- **Assignment**
Lines from the beginning of the entries up to and including the one with "Given: Print the invoice PDF" must be duplicated word for word; leave out all others.

Items from a data source:
/---

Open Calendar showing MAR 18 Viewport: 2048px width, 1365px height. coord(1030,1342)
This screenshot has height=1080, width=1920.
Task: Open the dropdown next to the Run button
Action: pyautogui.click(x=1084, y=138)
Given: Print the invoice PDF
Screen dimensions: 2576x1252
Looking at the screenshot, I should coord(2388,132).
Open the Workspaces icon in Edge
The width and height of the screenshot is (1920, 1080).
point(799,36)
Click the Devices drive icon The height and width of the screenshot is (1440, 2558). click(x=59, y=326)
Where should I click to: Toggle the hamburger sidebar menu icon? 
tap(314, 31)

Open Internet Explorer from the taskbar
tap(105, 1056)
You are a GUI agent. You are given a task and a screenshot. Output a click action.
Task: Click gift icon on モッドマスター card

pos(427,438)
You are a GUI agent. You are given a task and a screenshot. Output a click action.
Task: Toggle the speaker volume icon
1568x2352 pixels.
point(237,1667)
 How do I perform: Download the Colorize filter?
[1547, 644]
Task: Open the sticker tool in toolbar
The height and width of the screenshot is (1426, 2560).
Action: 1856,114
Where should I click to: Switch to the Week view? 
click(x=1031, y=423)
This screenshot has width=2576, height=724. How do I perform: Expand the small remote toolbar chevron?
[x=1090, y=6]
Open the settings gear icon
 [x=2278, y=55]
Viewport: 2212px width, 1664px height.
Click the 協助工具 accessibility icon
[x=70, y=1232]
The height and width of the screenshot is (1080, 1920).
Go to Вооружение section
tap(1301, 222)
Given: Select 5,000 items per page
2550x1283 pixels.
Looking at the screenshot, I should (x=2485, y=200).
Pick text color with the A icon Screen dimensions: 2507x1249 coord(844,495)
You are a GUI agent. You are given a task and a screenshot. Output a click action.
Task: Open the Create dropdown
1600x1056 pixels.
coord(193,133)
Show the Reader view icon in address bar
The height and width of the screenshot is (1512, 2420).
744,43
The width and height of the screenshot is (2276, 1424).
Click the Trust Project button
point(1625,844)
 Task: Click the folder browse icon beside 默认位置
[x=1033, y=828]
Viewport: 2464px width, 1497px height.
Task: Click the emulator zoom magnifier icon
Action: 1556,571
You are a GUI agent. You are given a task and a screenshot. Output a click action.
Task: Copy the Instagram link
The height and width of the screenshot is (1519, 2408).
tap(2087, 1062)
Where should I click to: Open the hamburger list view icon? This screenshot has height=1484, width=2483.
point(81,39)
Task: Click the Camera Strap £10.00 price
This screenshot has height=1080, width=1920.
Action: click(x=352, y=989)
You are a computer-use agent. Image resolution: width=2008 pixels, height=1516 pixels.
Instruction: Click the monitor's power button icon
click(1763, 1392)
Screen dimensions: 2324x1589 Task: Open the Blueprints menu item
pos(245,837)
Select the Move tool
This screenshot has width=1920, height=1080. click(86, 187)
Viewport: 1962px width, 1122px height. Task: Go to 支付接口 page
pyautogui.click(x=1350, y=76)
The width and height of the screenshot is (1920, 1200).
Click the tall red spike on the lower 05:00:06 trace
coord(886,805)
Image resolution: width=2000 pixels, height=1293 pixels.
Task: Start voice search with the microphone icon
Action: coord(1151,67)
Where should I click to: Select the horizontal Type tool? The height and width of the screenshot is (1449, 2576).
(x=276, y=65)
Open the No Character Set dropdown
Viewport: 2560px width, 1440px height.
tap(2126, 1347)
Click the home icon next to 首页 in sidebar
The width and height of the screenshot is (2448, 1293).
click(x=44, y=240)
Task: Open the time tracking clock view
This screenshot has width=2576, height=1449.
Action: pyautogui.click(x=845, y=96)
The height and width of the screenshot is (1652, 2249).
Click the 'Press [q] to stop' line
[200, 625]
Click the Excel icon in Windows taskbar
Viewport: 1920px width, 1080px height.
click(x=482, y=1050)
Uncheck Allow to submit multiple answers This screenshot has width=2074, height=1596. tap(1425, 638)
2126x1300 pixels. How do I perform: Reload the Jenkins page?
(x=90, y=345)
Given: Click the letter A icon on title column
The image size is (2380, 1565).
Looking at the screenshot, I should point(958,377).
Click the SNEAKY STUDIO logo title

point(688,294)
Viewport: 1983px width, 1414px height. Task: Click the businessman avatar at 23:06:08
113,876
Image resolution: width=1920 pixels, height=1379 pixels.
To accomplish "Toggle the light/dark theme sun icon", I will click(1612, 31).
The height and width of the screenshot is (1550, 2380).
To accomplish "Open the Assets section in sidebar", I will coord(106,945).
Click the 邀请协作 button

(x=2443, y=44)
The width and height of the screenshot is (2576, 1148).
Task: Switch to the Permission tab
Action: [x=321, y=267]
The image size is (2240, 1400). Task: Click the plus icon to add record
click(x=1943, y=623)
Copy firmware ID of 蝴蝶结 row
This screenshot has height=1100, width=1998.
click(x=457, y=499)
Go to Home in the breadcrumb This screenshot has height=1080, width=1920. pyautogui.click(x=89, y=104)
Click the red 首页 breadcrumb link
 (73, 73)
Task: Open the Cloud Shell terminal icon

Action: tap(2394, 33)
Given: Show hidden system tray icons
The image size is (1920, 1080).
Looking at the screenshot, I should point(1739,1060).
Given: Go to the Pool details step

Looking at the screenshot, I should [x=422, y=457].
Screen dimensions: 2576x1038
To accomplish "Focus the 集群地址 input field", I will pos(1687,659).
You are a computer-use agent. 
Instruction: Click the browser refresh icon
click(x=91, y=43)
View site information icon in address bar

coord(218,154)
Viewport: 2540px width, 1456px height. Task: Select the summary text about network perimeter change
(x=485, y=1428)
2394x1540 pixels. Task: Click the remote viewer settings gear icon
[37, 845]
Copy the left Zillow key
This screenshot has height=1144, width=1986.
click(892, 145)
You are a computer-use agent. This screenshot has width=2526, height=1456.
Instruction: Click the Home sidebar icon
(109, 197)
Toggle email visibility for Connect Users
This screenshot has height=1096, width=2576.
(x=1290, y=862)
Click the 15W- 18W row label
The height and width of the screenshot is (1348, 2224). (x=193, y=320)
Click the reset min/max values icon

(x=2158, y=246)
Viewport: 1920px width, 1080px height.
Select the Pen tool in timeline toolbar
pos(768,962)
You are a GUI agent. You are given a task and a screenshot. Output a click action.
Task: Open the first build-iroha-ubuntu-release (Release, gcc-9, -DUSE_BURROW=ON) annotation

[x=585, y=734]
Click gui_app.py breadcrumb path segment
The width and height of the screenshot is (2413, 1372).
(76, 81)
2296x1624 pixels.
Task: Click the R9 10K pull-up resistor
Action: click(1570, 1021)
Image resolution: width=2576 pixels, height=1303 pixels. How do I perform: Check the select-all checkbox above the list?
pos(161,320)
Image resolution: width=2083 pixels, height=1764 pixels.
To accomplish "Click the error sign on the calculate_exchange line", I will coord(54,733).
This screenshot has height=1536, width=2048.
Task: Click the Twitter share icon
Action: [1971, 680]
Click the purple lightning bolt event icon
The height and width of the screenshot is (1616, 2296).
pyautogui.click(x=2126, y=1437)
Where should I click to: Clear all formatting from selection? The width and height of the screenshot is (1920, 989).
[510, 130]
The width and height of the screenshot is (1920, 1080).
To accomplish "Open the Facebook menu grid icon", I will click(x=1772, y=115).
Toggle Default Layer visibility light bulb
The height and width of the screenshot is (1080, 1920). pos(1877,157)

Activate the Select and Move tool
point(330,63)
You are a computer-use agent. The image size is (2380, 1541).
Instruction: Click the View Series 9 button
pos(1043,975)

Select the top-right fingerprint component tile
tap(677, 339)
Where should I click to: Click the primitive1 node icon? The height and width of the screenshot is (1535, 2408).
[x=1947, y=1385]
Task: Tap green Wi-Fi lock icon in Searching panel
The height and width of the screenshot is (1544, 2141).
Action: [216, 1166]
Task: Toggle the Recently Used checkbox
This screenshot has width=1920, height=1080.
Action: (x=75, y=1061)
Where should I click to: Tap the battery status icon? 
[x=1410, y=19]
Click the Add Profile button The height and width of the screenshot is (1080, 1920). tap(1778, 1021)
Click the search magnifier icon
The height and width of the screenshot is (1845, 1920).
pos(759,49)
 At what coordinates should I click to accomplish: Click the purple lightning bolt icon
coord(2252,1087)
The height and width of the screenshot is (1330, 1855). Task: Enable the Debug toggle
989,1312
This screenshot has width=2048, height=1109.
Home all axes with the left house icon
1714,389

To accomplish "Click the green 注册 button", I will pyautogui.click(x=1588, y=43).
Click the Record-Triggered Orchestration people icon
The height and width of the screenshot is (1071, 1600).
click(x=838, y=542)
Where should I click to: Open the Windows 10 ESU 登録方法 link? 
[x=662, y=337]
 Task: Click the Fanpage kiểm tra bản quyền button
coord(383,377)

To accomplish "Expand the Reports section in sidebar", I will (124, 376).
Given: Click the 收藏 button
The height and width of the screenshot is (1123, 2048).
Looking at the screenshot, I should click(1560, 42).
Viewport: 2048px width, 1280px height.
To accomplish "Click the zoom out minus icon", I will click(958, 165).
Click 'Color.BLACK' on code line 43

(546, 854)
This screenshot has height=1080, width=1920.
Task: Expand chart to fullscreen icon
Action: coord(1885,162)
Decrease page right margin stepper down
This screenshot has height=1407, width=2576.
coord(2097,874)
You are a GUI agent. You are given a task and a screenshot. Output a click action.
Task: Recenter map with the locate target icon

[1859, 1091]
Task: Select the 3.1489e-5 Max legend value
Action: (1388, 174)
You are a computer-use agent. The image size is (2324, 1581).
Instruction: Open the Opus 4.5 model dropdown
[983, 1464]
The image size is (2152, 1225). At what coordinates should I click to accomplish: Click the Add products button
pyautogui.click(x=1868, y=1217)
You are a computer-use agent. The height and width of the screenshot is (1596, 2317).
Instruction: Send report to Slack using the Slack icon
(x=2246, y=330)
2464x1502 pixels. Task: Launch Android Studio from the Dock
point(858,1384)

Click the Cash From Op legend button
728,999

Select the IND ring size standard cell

\---

- **Exercise output**
Open Calendar showing MAR 18 Viewport: 2048px width, 1365px height. coord(1030,1342)
This screenshot has height=1080, width=1920.
Task: Open the dropdown next to the Run button
Action: pyautogui.click(x=1084, y=138)
Given: Print the invoice PDF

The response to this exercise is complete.